Tendinitis/Tendinopathy

What is tendinitis or tendinopathy?
Tendons are thick cords that connect muscle to bone. This structure is responsible for allowing the body to move; when muscles contract, it pulls on the tendon connected to the bone being called upon to move. This motion should be smooth and seamless; however, when tendons become inflamed or irritated, this motion becomes painful. Tendinitis, or inflammation of the tendon, is most commonly due to overuse or repetitive actions. Tendinopathy is a clinical syndrome characterized by chronic degenerative changes in the tendon leading to thickening, scarring, and chronic localized tendon pain. The most common areas to develop tendinitis or tendinopathy include the shoulder (rotator cuff tendonitis), elbow (medial or lateral epicondylitis, otherwise known as golfers and tennis elbow, respectively), heel (Achilles tendinitis), and wrist (wrist extensor tendinitis).

Management
A diagnostic ultrasound can be performed in clinic, which will show characteristic changes in tendon appearance including thickening and scarring. Management includes a period of rest from aggravating activities, immobilization, anti-inflammatory medications, physical therapy, and a gradual increase in tendon-loading activities.
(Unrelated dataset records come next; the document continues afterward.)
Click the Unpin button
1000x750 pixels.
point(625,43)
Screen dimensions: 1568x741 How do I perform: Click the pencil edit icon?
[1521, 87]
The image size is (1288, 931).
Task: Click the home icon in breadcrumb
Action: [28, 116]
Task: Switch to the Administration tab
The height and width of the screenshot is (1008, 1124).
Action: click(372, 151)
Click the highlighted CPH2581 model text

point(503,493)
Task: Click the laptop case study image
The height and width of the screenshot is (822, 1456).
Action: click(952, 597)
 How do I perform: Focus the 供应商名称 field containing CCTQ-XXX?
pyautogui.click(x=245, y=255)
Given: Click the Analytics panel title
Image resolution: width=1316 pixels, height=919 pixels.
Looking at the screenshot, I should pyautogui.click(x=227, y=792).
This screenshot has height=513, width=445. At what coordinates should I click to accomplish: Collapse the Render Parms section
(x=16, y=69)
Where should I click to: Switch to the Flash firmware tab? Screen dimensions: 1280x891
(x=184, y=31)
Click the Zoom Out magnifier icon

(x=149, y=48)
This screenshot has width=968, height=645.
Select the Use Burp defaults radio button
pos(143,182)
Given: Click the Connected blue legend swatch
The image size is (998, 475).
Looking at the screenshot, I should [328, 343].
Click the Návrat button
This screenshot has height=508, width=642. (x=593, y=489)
Corticosteroid injections, performed under ultrasound guidance, may be considered to reduce pain and inflammation. Repeated injections are not recommended due to risk of tendon rupture.

Platelet rich plasma (PRP) injections may be considered in patients with persisting or chronic symptoms. PRP therapy is a natural process using the bodies own healing factors to stimulate the growth and regeneration of damaged tissue. This procedure is performed under ultrasound-guidance to ensure accuracy and minimize pain.